▶ [Extract provided]
Plaintiff's Complaint names the following defendants:

(1) Mark B. Hansen, Director, USCIS Cleveland District Office;
(2) Janet Napolitano, Secretary, U.S. Department of Homeland Security;
(3) Alejandro Mayorkas, Director, USCIS;
(4) Eric Holder, Attorney General;
(5) Robert S. Mueller III, Director, FBI; and
(6) Thomas Bush, Assistant Director Criminal Justice Information Services Division, FBI.

Defendants collectively filed a Motion to Dismiss And/Or, In The Alternative, Motion for Summary Judgment. (Docket #5.) Plaintiff responded. (Docket #6.) Defendants replied. (Docket #8.) Thus, Defendants' Motion is ripe for consideration. For the following reasons, Defendants' Motion is GRANTED.

I. FACTS

The factual summary is based on the parties' statements of fact.

The facts of this case are undisputed.

[Stored data entries]

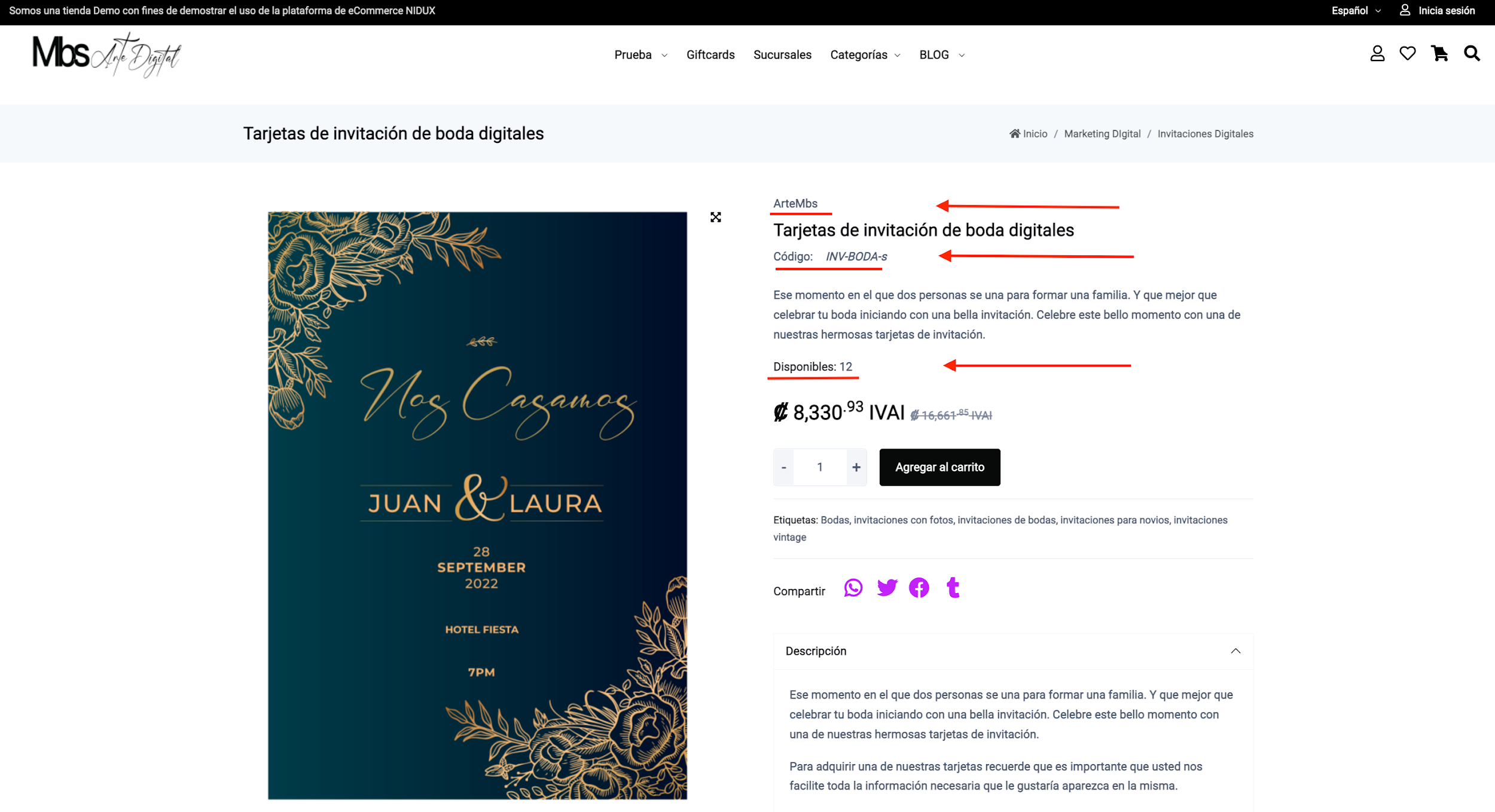The height and width of the screenshot is (812, 1495).
Task: Focus the quantity input field
Action: tap(820, 467)
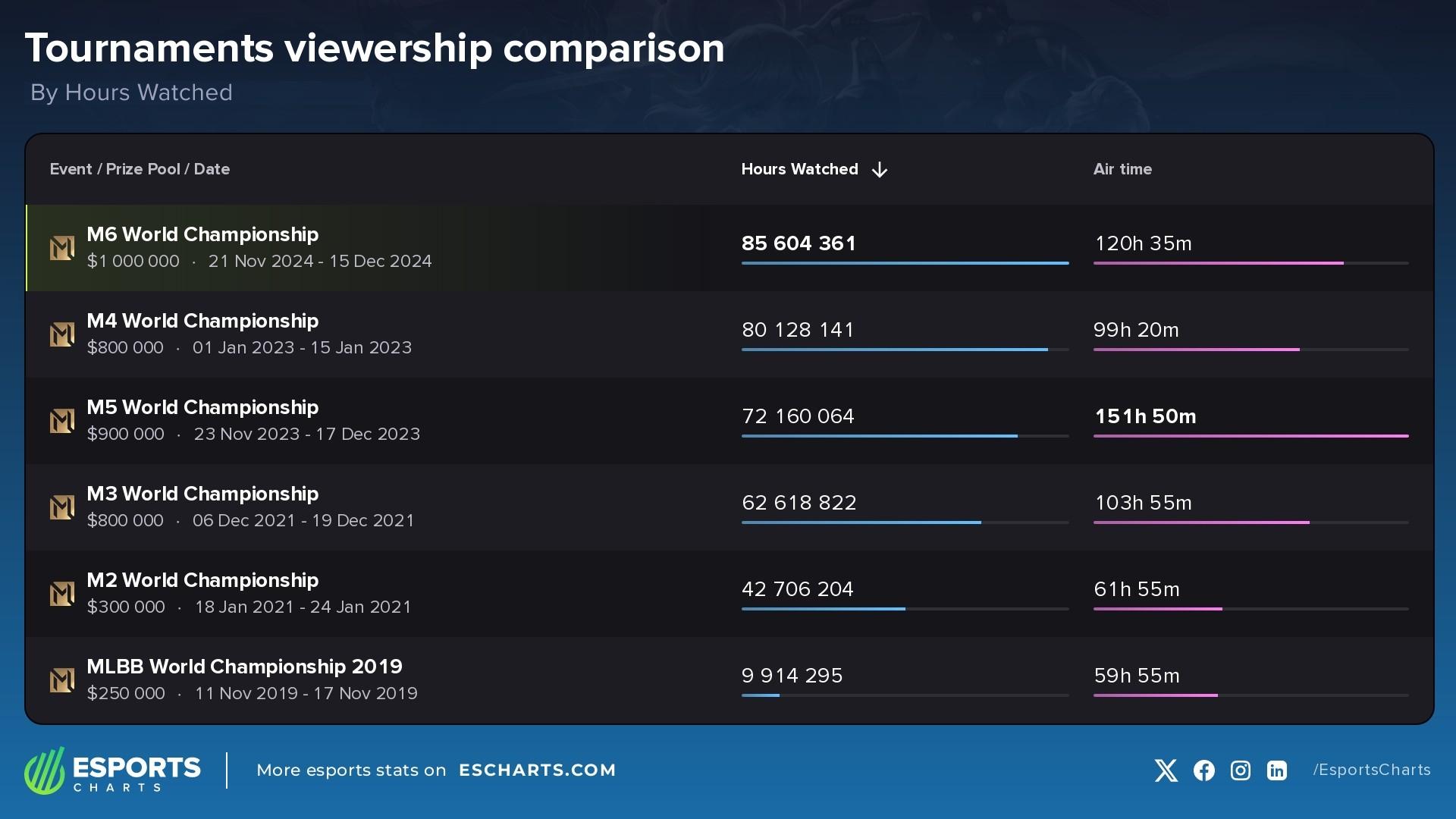Screen dimensions: 1456x819
Task: Click the Event / Prize Pool / Date header
Action: tap(140, 169)
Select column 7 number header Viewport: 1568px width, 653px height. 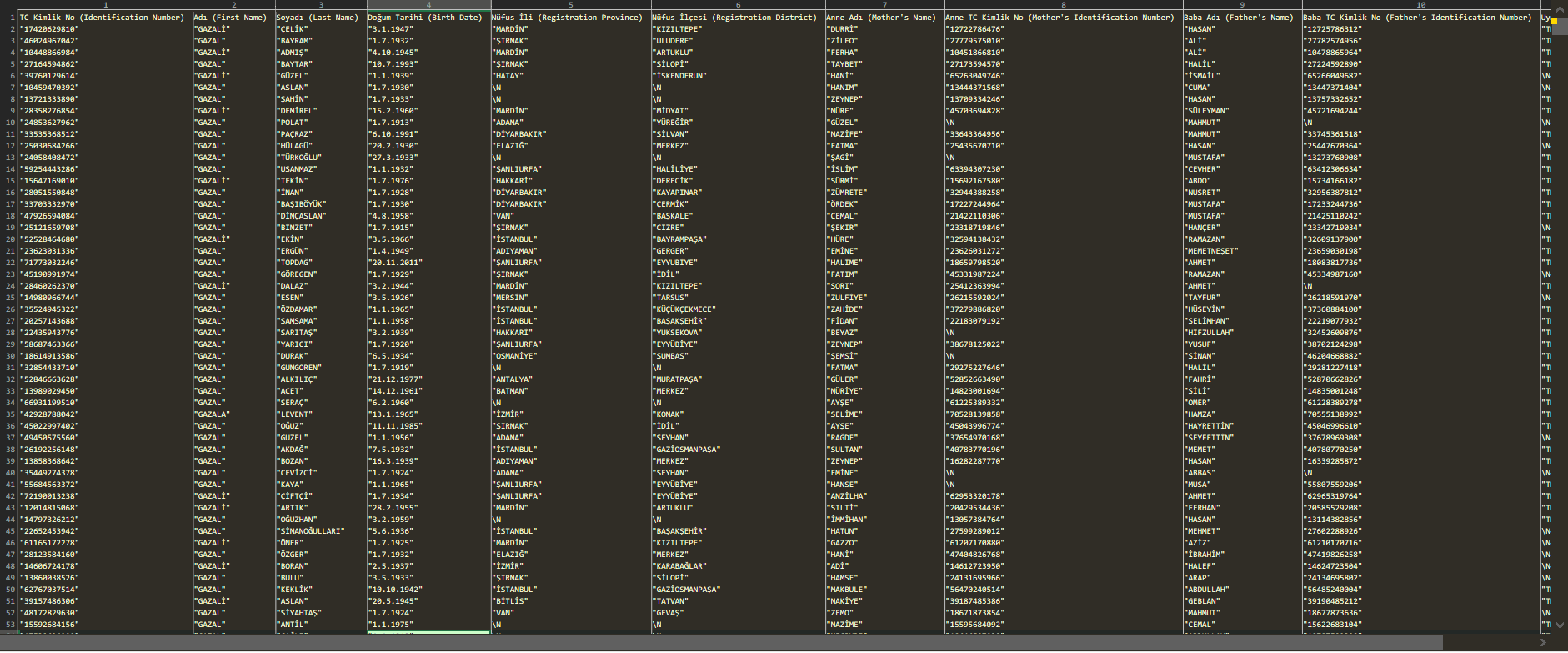tap(884, 5)
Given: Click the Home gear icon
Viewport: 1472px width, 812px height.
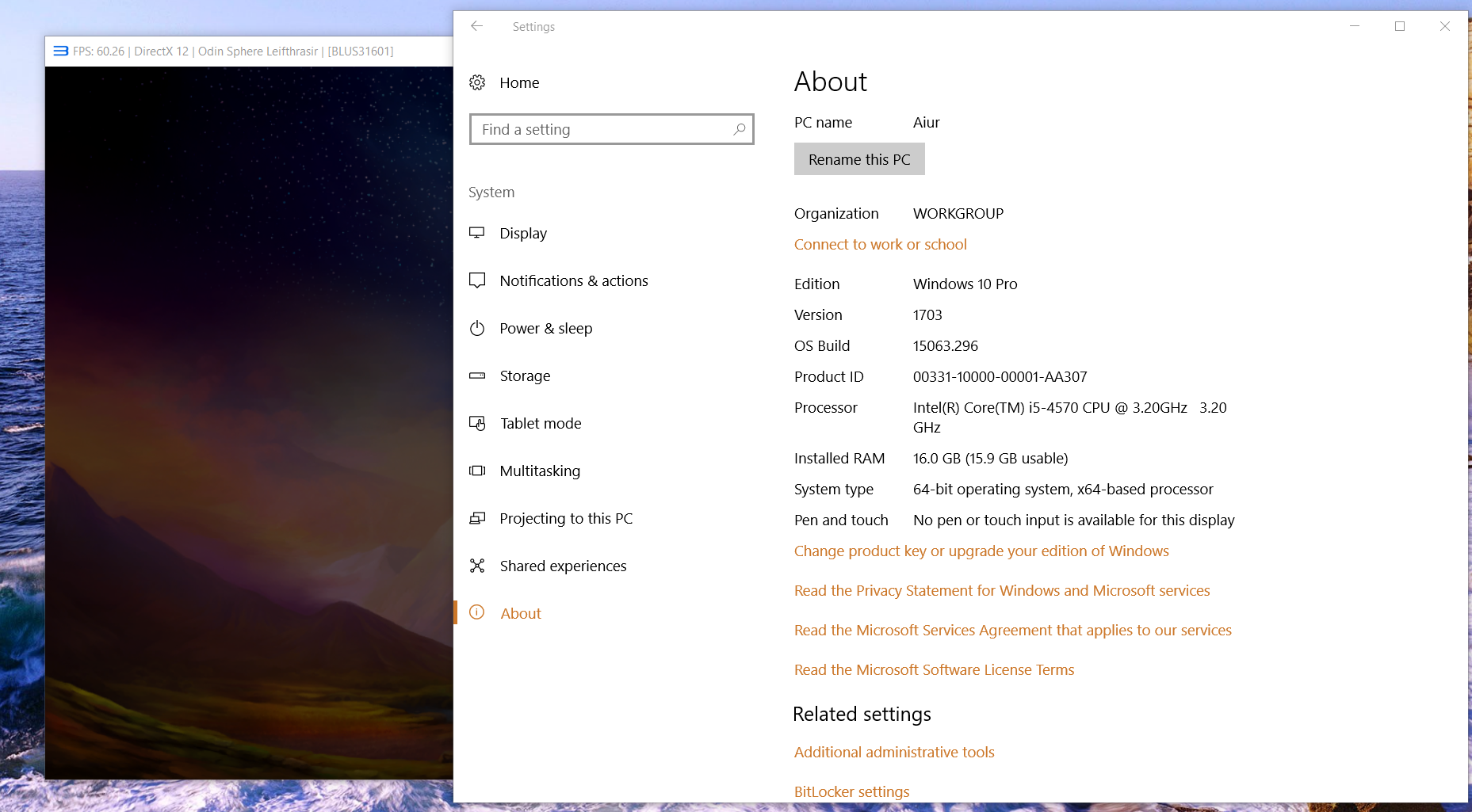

▶ [Problems and tasks]
(a) Summarize the court excerpt in two sentences.
(b) For each statement, say whether it agrees with the court excerpt, and quote the words that decide it: (i) The defendants filed separate motions to dismiss. (ii) Eric Holder is named in his role as Attorney General. (iii) The parties dispute the facts of the case.
(c) Continue the court excerpt after its last sentence.
You can complete every task without the records.

▶ [Answers to the exercise]
(a) The complaint names six defendants: officials of USCIS, the Department of Homeland Security and the FBI, plus the Attorney General. After the defendants' joint motion to dismiss or for summary judgment was answered and replied to, the court found it ripe and granted it.

(b)
(i) No: "Defendants collectively filed a Motion to Dismiss And/Or, In The Alternative, Motion for Summary Judgment."
(ii) Yes: "(4) Eric Holder, Attorney General;"
(iii) No: "The facts of this case are undisputed."

(c)
Plaintiff was born in Tbilisi, Georgia, and is a citizen of Georgia. She entered the United States on June 24, 2005, on an H-1B visa as an alien in any specialty occupation or profession.

On or about September 25, 2005, Plaintiff married Aaron Taub, a United States citizen. On or about March 1, 2006, Aaron Taub filed a Form I-130, Petition for Alien Relative, on behalf of Plaintiff. On or about that same date, Plaintiff filed a Form I-485, Application to Register Permanent Residency or Adjust Status, based upon the Form I-130. USCIS approved Form I-130 on May 17, 2006.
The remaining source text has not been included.